The annual growth will be high because of a large number of new courses, monthly start dates of cohorts, and sales force and marketing ramp-up, he adds.

Even so, UpGrad is now targeting users for lifelong learning. Prospects include aspirants of undergrad degrees, test prep programmes, after which they can pursue postgrad, choose to study abroad or take up its academy programmes or recruitment services for job placement. Users can also take up diploma courses or other certification courses such as data science or digital marketing. For later career stages, it offers executive programs for leadership roles and PhD degrees.

Its focus has been on personalisation of curriculum, content and coaching to provide unique learning outcomes for every learner. Says Kumar, “We have 300-400 curriculum choices or specialisations for students, contextualised materials for each stream, industry-relevant mentors, and a network of large tech firms for.”

The personalised and human approach has helped it to achieve 80-85% course-completion. The aggressive focus on personalisation and specialisations has led to an increase in its lead-to-payment ratio, which currently stands at about 2.5%. Four out of five students who finish a six-month course have found an outcome, Kumar adds. “It could be getting hired, promoted, or achieved a favourable transition in career roles.” 

With the National Education Policy (NEP) 2020, the government has recommended that the top 100 universities (as per the National Institution Ranking Framework) offer online courses for higher education. The policy has an ambitious goal of increasing the higher education Gross Enrolment Ratio (GER) from 26.3% to 50% by 2035!

According to the Ministry for Education, this entails an addition of 35 million seats for higher education.  

Eyeing the opportunity, UpGrad is venturing into undergraduate and postgraduate courses in commerce, science, business administration, and computer application. This will open up a younger audience (in the age group of 18-24).

The NEP 2020 has also introduced a credit bank system where students can take a break from the undergraduate course and return within a specified period without missing the credits earned during the previous session. The company aims to create a product around this to target the gig economy workforce at ecommerce and food-delivery firms, which many youngsters join after dropping out of colleges.

Also on the cards is a product for colleges transitioning from offline to online, counselling services for learners who want to go abroad to study, and international markets. According to Kumar, more than 100 universities and colleges are using its proprietary tech/SaaS platform ‘UpGrad Live,’ which he says has brought 1 lakhs students on to the platform. It wants to take this number to a million.

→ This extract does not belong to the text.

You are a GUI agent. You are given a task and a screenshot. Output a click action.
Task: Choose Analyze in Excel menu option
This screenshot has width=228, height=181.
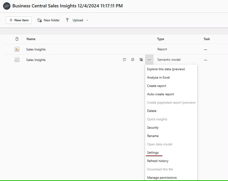tap(158, 77)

The firm is also looking to set up a university outside India, and in the process of getting an approval for a global credential license. Currently, it offers programmes from a handful of foreign universities including Duke Corporate Education (in the United States of America), Deakin University (Australia), and the Liverpool John Moores University and Liverpool Business School (the UK). Almost 10% of its India revenue comes from partnerships with international institutes.

But as it expands into new areas, its headcount too has crossed 2,200. Half of these are in sales and marketing, and the remaining spread across product, content, technology and support. “In the last four months, our sales force has gone from 300 to 1000,” Kumar says. With its three acquisitions, UpGrad claims it added only 10 persons. The Gate Academy buyout has brought 300 people on board.

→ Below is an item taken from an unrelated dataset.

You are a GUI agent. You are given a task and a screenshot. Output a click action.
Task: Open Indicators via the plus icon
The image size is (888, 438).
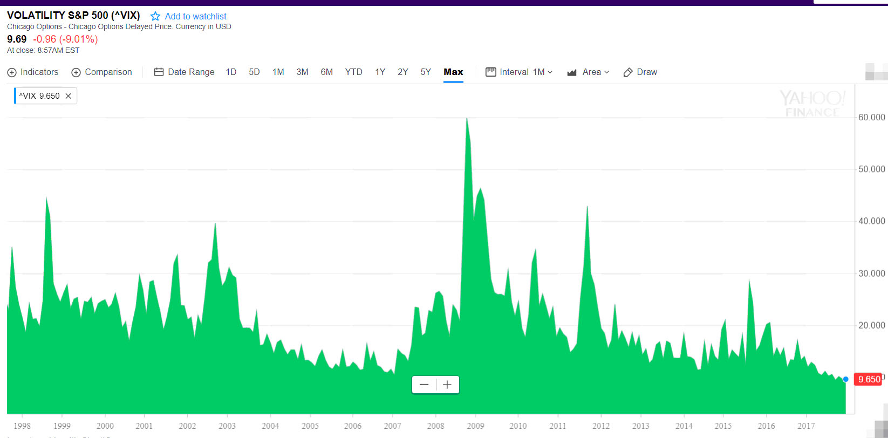point(12,72)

One reality however is true of ed-tech: the cost of customer acquisition. The likes of EdX, Coursera and Eruditus strike a premium because of the nature of its partnerships with the likes of Massachusetts Institute of Technology, and Indian Institutes of Technology. 

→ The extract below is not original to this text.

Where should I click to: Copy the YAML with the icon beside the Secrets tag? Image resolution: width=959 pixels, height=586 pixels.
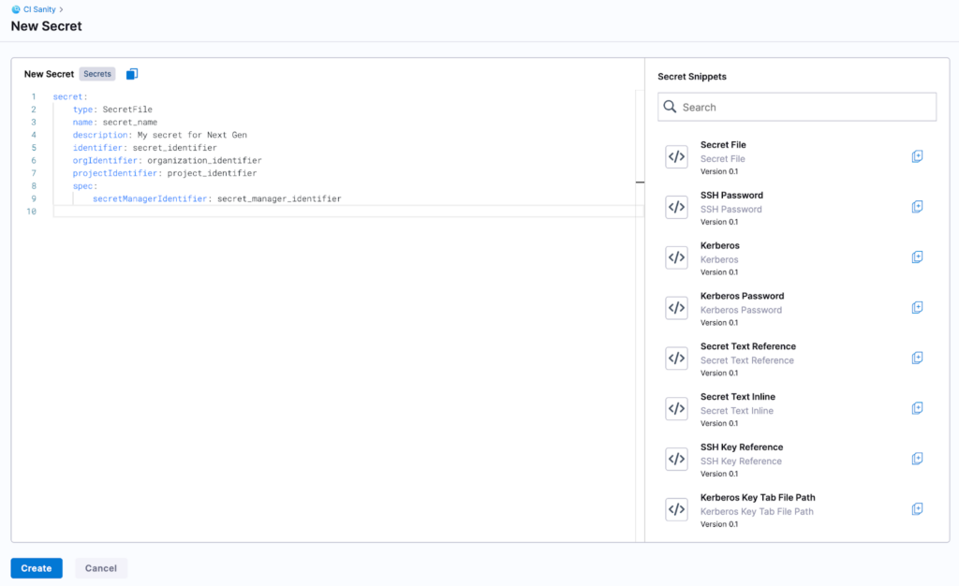coord(132,74)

As UpGrad grows its brand and breadth of courses, it will be doing a lot more of the heavy-weight lifting to convert prospects into paying learners. The advantage of working with a renowned university is that it is easier to convert prospects, while gross margin is lower because the platform has to share revenue with the university.

In India, learners care about education pedigree and price. UpGrad is taking a large risk by diversifying on its own brand strength.